First bank acct with Metro in San Jose Antique 5 years ago. Passport and a 2nd ID, no problem here but we are in the provinces, a bit more relaxed I think.


----------



## Manitoba (Jun 25, 2014)

xXEsPaNyoLAkoXx said:


> When I visited the Philippines I brought $20,000 cash in a separate wallet means $10,000 in each wallet. You don't have to worry security guards won't check it. Just be cautious and put your money in a safe place. Philippine Airport is not that strict than other airports.


I have never been seriously checked for anything at any airport or border crossing except for routine xray of baggage etc, nothing that would have ever found any cash. Cash looks like paper and other organic material in an x-ray so it ifs very unlikely to have it discovered.

Having said that I simply do not need to carry cash to take the risk of customs finding it or losing it or having it stolen. I do usually have significant cash (5k) with me for emergency but not over the 10k USD limits most countries impose and not an amount that I cannot afford to lose if robbed.

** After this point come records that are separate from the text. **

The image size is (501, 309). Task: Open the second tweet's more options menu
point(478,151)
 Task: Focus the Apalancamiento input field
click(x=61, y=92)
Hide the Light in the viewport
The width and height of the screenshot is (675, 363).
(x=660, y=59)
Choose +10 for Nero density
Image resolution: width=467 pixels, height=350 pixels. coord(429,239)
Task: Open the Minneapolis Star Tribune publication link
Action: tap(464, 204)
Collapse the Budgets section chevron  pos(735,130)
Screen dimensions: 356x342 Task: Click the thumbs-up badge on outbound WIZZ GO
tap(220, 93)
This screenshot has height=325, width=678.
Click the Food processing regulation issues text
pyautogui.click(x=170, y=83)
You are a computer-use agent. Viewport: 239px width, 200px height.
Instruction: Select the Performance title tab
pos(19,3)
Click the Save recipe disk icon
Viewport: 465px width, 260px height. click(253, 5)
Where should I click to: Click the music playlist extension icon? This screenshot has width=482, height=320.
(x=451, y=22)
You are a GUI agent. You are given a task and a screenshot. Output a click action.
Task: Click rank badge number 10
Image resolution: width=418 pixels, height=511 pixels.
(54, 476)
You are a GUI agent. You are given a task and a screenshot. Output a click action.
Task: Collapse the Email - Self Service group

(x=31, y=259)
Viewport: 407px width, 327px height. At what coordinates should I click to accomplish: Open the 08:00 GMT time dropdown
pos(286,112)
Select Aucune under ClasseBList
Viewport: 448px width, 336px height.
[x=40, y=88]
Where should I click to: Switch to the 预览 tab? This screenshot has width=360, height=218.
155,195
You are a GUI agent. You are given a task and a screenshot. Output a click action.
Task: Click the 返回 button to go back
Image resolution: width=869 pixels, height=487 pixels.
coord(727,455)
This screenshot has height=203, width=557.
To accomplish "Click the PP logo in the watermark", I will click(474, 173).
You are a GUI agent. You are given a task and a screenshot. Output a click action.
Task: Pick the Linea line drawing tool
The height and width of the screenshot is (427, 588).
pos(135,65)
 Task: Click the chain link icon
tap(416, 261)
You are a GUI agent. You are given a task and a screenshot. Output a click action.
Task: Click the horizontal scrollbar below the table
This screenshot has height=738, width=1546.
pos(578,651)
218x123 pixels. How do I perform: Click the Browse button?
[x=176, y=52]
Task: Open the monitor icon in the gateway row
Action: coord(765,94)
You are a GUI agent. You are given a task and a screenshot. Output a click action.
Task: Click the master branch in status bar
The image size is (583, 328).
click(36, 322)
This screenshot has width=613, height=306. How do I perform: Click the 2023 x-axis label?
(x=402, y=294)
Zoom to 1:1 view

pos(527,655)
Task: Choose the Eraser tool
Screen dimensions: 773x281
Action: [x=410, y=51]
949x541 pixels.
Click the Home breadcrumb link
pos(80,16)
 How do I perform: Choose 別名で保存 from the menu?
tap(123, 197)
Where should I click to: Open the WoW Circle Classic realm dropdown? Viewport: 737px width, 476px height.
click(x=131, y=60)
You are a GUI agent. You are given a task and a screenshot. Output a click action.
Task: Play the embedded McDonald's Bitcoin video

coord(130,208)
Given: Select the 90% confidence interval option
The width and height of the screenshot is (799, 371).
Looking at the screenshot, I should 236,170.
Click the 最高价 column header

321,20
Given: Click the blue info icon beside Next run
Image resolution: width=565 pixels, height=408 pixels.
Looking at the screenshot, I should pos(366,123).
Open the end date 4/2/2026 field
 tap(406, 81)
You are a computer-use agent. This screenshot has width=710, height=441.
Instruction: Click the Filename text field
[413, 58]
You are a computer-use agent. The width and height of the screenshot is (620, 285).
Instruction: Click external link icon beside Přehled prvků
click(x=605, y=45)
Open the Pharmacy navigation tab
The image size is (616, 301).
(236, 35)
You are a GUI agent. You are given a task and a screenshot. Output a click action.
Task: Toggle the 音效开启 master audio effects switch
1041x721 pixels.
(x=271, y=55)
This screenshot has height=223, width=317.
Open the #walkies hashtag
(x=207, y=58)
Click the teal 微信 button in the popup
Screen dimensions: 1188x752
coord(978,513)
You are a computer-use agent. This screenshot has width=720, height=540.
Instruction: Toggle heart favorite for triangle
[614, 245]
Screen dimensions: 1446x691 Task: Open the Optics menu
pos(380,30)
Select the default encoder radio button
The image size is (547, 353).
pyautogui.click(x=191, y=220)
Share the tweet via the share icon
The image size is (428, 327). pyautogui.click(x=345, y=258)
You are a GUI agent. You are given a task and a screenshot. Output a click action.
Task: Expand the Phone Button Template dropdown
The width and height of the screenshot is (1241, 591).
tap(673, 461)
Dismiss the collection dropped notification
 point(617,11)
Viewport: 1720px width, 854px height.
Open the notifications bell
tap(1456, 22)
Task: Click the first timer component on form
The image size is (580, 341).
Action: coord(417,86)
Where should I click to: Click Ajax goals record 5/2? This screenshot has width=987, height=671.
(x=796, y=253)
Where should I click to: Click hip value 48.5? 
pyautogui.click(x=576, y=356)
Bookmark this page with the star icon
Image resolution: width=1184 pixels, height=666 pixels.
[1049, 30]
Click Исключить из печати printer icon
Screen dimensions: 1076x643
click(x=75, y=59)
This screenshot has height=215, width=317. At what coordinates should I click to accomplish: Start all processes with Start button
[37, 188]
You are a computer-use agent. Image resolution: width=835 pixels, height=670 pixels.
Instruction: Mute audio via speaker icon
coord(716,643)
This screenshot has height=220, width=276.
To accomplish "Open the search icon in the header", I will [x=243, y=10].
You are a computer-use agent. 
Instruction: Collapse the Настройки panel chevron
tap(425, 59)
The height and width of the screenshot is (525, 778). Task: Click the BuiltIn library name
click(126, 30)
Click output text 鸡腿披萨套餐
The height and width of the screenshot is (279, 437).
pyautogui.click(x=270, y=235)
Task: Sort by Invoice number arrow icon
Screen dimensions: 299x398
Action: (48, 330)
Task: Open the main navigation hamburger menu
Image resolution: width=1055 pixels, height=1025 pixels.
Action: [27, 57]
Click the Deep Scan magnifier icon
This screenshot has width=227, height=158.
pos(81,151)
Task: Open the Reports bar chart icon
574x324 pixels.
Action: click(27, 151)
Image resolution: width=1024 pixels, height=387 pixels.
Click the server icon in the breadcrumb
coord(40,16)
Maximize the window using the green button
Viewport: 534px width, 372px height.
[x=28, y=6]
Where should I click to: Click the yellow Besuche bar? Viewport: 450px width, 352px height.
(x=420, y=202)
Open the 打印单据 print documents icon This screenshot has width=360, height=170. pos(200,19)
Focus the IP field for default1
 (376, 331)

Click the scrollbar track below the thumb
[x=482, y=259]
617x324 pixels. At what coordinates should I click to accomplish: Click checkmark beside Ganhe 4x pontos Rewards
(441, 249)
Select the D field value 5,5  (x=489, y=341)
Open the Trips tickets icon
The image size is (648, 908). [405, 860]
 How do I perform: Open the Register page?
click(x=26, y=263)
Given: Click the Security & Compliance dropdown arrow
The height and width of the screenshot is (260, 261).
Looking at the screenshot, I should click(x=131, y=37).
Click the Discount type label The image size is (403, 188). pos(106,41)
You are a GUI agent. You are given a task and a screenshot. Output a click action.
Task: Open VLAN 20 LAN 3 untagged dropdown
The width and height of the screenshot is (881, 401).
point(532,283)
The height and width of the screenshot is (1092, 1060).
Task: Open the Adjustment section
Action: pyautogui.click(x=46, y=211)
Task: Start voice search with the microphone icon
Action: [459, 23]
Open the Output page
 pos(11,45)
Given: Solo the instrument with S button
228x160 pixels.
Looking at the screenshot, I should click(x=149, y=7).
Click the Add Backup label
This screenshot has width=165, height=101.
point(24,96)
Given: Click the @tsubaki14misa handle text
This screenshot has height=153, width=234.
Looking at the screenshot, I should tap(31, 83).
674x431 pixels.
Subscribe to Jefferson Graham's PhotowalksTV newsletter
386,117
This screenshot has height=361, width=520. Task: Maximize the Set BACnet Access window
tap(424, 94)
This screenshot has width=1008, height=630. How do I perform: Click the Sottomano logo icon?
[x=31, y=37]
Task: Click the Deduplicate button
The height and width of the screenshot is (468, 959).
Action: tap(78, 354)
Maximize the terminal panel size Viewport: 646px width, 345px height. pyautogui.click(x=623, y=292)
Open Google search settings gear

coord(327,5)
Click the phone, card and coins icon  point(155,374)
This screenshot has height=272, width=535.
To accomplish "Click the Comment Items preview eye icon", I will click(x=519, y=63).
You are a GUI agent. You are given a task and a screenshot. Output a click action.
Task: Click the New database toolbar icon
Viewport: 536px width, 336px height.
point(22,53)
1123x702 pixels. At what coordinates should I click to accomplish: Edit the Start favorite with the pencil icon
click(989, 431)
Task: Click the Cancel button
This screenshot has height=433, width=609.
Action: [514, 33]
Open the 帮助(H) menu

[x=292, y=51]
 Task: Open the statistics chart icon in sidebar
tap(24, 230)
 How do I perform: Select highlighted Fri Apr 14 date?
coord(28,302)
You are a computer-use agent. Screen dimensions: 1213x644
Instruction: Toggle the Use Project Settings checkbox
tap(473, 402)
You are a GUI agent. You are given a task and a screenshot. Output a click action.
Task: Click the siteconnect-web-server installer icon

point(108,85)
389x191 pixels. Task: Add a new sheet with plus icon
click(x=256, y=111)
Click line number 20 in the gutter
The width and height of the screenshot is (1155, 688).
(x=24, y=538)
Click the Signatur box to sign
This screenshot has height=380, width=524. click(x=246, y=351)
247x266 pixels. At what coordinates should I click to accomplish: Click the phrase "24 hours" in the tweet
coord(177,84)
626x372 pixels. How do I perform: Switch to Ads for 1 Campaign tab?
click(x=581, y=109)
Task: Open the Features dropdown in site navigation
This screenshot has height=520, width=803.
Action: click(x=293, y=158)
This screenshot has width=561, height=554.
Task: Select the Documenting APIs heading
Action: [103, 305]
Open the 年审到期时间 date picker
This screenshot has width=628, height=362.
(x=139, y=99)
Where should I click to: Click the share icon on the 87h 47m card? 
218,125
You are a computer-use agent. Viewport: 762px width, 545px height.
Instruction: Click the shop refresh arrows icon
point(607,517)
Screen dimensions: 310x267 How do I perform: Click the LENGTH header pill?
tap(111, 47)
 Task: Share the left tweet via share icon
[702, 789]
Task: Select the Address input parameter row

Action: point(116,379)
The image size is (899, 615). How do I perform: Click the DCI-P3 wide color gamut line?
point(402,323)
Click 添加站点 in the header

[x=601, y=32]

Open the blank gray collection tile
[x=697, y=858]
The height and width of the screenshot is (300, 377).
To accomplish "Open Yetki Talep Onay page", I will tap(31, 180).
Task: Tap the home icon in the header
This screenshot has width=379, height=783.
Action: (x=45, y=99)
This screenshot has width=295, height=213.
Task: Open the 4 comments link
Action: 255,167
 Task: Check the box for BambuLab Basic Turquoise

All I need is enough cash to get somewhere where I know ATM's will work, buying cash on the spot "visa" or paying "fines" should things go south. I plan on being one of the first out when that happens before prices rise too much/


----------



## xXEsPaNyoLAkoXx (Jan 24, 2019)

Manitoba said:


> I have never been seriously checked for anything at any airport or border crossing except for routine xray of baggage etc, nothing that would have ever found any cash. Cash looks like paper and other organic material in an x-ray so it ifs very unlikely to have it discovered.
> 
> Having said that I simply do not need to carry cash to take the risk of customs finding it or losing it or having it stolen. I do usually have significant cash (5k) with me for emergency but not over the 10k USD limits most countries impose and not an amount that I cannot afford to lose if robbed./


We do have different perspective on how we handle our money in the airport. I may exceeded the $10k USD that time but no one knows about it. I'm not against on their rules and regulations. I just have a reason why I did it.


----------



## Gary D (Oct 28, 2013)

Once you have lied on the landing card it's anybody's game. There is no problem taking more than $10,000 as long as you declare it, unless you have something to hide of course.


----------



## Tim_L (Jul 14, 2018)

Gary D said:


> Once you have lied on the landing card it's anybody's game. There is no problem taking more than $10,000 as long as you declare it, unless you have something to hide of course.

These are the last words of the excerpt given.